Rodrique Ngowi, Associated Press
CAMBRIDGE, Mass. — Move over, coffee and Red Bull. A Harvard professor thinks the next big thing will be people inhaling their caffeine from a lipstick-sized tube. Critics say the novel product is not without its risks.
The product, called AeroShot, went on the market late last month in Massachusetts and New York, and is also available in France. A single unit costs $2.99 at convenience, mom-and-pop, liquor and online stores.
Biomedical engineering professor David Edwards said AeroShot is safe and does not contain common additives, like taurine, used to amplify the caffeine effect in common energy drinks. Each grey-and-yellow plastic canister contains 100 milligrams of caffeine powder, about the amount in a large cup of coffee, plus B vitamins.
But Democratic U.S. Sen. Charles Schumer of New York wants the U.S. Food and Drug Administration to review AeroShot, saying he fears it will be used as a club drug so that young people can drink until they drop. Schumer's national press secretary did not immediately respond to calls for comment.
FDA spokeswoman Siobhan DeLancey declined to comment, saying the agency will respond directly to Schumer on the matter.
Edwards said Schumer's comments are understandable in the context of developments over the last few years, when students looking for a quick and cheap buzz began consuming caffeine-packed alcoholic drinks they dubbed "blackout in a can" because of their potency. But he said AeroShot is not targeting anyone under 18 and it safely delivers caffeine into the mouth, just like coffee.

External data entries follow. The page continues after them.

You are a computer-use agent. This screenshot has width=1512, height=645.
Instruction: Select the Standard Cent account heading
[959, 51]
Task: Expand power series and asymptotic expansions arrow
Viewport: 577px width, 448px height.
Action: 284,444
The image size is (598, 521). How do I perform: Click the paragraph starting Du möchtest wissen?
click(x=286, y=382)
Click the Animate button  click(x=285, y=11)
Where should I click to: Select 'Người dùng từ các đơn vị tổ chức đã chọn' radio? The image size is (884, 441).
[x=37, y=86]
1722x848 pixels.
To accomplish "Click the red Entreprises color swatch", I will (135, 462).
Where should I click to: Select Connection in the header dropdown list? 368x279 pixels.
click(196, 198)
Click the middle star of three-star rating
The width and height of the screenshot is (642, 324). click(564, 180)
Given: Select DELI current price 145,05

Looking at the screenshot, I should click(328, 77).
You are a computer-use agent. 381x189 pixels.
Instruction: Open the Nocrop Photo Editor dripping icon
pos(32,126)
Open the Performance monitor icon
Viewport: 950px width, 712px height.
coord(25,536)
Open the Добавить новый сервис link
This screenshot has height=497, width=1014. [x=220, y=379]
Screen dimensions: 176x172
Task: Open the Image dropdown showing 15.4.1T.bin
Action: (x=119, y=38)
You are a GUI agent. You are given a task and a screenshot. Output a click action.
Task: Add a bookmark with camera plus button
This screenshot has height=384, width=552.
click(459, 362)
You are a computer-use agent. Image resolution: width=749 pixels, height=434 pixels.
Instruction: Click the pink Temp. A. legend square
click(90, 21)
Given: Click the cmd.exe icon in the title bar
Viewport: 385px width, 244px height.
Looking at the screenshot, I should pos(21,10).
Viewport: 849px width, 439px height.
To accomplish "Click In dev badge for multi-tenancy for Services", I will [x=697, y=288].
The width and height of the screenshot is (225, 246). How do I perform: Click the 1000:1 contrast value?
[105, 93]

"Even with coffee — if you look at the reaction in Europe to coffee when it first appeared — there was quite a bit of hysteria," he said. "So anything new, there's always some knee-jerk reaction that makes us believe 'Well, maybe it's not safe.'"
Once a user shoots a puff of calorie-free AeroShot into his or her mouth, the lemon-lime powder begins dissolving almost instantly. Each single-use container has up to six puffs.
"The act of putting it in your mouth is the act of breathing — so it's sort of surprising and often people the first time they take the AeroShot, they laugh ... that it's kind of a funny way of putting food in your mouth," said Edwards, who also came up with a breathable chocolate product a few years back.
Dr. Lisa Ganjhu, a gastroenterologist and internal medicine doctor at New York-based St. Luke's-Roosevelt Hospital, said people need to be aware of how much caffeine they are ingesting.